Dataset records:
──────────────────────────────
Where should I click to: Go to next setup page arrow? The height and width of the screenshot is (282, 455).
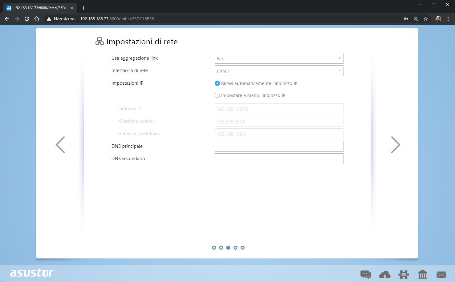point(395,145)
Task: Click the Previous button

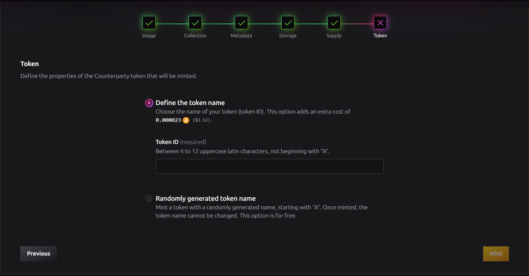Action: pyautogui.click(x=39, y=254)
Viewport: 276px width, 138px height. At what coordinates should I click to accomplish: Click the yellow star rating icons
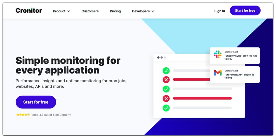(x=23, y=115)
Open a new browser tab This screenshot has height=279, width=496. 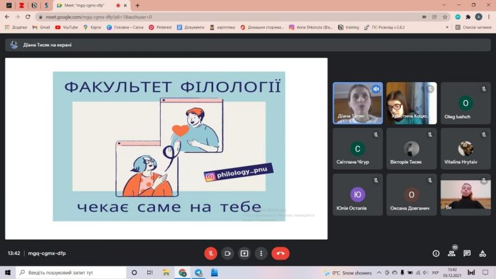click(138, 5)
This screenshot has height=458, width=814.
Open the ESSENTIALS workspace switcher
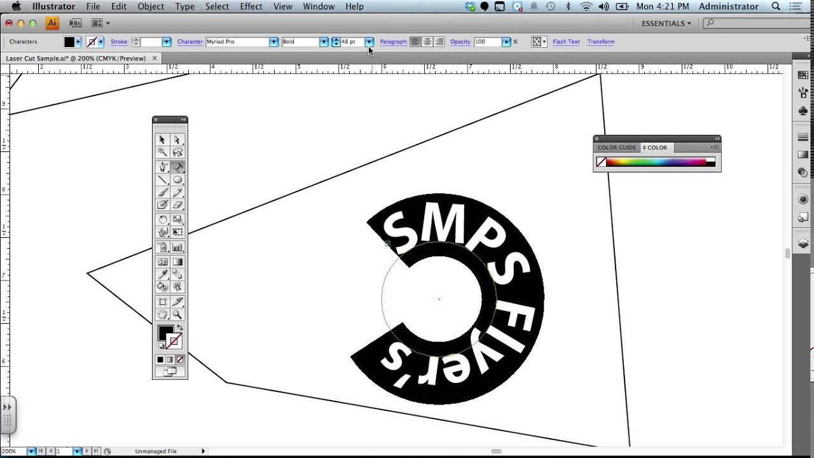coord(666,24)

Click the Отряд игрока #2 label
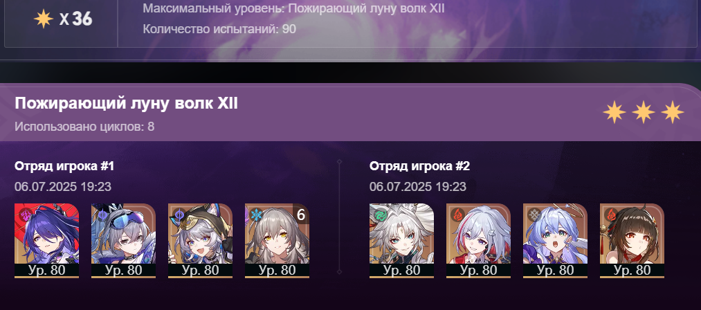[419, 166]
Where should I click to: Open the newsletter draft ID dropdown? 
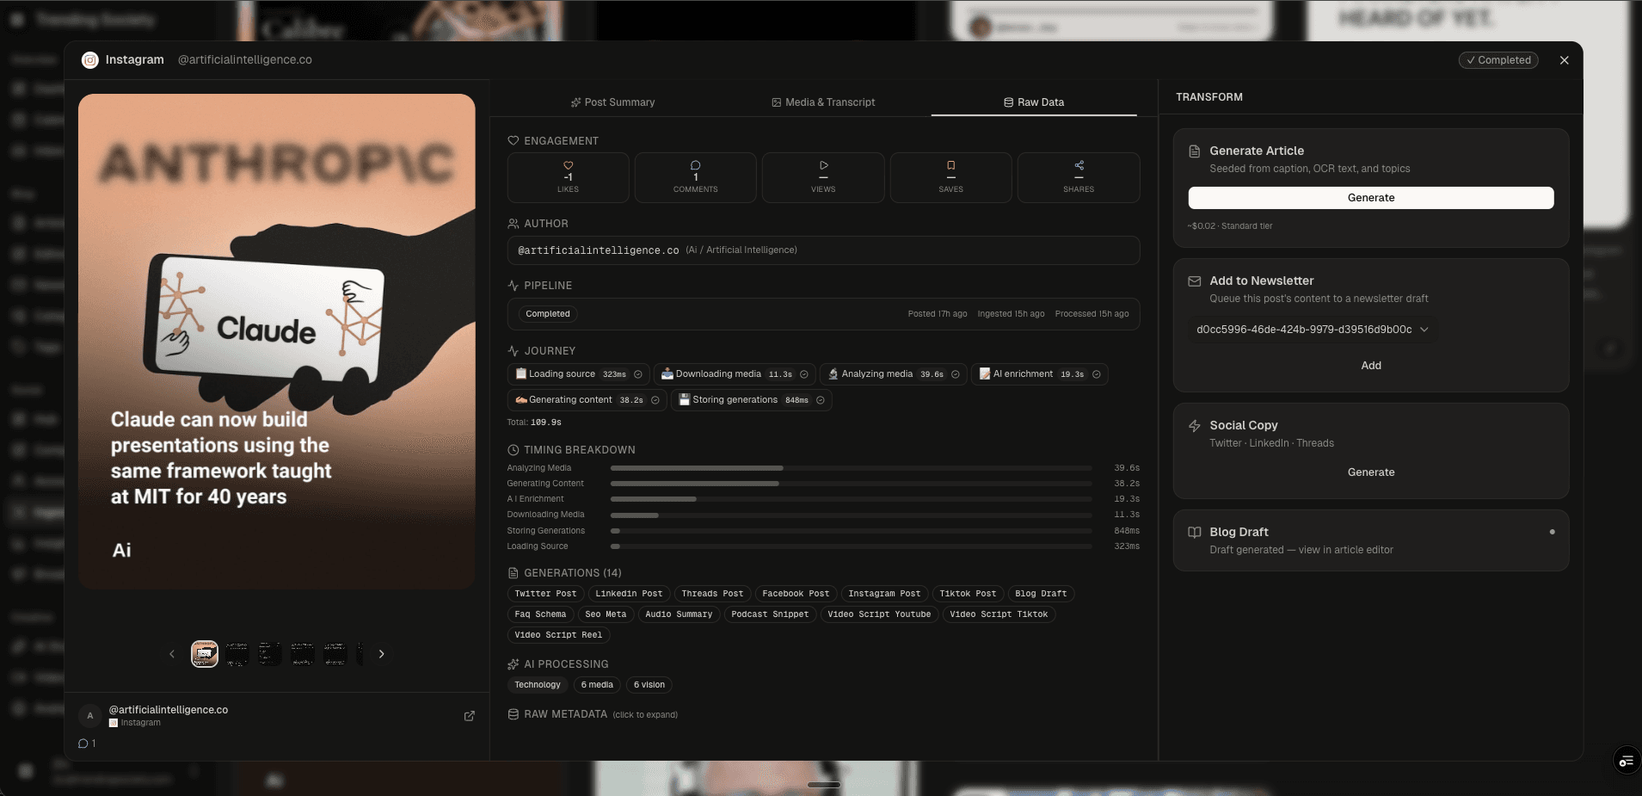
──────────────────────────────
Exercise objective:
Retype the lines exactly as they appear, beginning with the line that contains "This screenshot has height=458, width=814." and ending with the final line of the entries, and omit the pictures.

Answer:
This screenshot has height=458, width=814.
Open the ESSENTIALS workspace switcher
coord(666,24)

Click the Отряд игрока #2 label
[419, 166]
Where should I click to: Open the newsletter draft ID dropdown? 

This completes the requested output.